I rated Lowe well enough to be an AB. Remember we were picking the likes of George Bridge above such players so theres no disputing a lot of bad decisions have been made by those last two coaches. Does a team like the ABs need a finicky winger who you have to adapt and change a lot of your style with to get benefit from? No, not really. But he still would have been a basic improvement on players like even Savea at the tail of his career, Bridge, and could even have converted into the answer of replacing Beauden at the back. Instead we persisted with NMS, Naholo, Havili, Reece, all players we would have cared even less about losing and all because Rieko had Lowe's number 11 jersey nailed down.

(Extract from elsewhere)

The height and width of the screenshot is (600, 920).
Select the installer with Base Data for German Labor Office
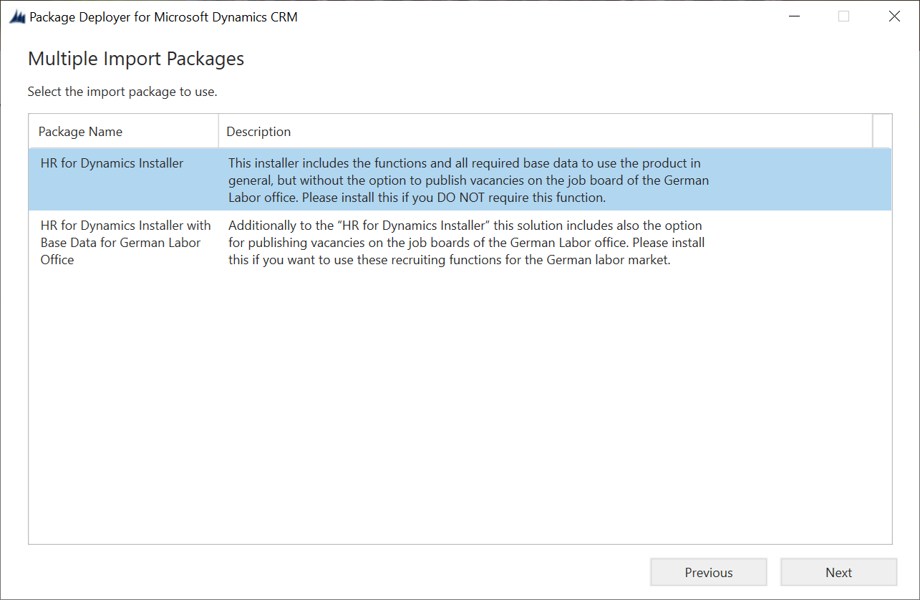125,243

He was of course only 23 when he decided to leave, it was back in the beggining of the period they had started retaining players (from 2018 onwards I think, they came out saying theyre going to be more aggressive at some point). So he might, all of them, only just missed out.


The main point that Ed made is that situations like Lowe's, Aki's, JGP's, aren't going to happen in future. That's a bit of a "NZ" only problem, because those players need to reach such a high standard to be chosen by the All Blacks, were as a country like Ireland wants them a lot earlier like that. This is basically the 'ready in 3 years' concept Ireland relied on, versus the '5 years and they've left' concept' were that player is now ready to be chosen by the All Blacks (given a contract to play Super, ala SBW, and hopefully Manu).


The 'mercenary' thing that will take longer to expire, and which I was referring to, is the grandparents rule. The new kids coming through now aren't going to have as many gp born overseas, so the amount of players that can leave with a prospect of International rugby offer are going to drop dramatically at some point. All these kiwi fellas playing for a PI, is going to stop sadly.


The new era problem that will replace those old concerns is now French and Japanese clubs (doing the same as NRL teams have done for decades by) picking kids out of school. The problem here is not so much a national identity one, than it is a farm system where 9 in 10 players are left with nothing. A stunted education and no support in a foreign country (well they'll get kicked out of those countries were they don't in Australia).


It's the same sort of situation were NZ would be the big guy, but there weren't many downsides with it. The only one I can think was brought up but a poster on this site, I can't recall who it was, but he seemed to know a lot of kids coming from the Islands weren't really given the capability to fly back home during school xms holidays etc. That is probably something that should be fixed by the union. Otherwise getting someone like Fakatava over here for his last year of school definitely results in NZ being able to pick the cherries off the top but it also allows that player to develop and be able to represent Tonga and under age and possibly even later in his career. Where as a kid being taken from NZ is arguably going to be worse off in every respect other than perhaps money. Not going to develop as a person, not going to develop as a player as much, so I have a lotof sympathy for NZs case that I don't include them in that group but I certainly see where you're coming from and it encourages other countries to think they can do the same while not realising they're making a much worse experience/situation.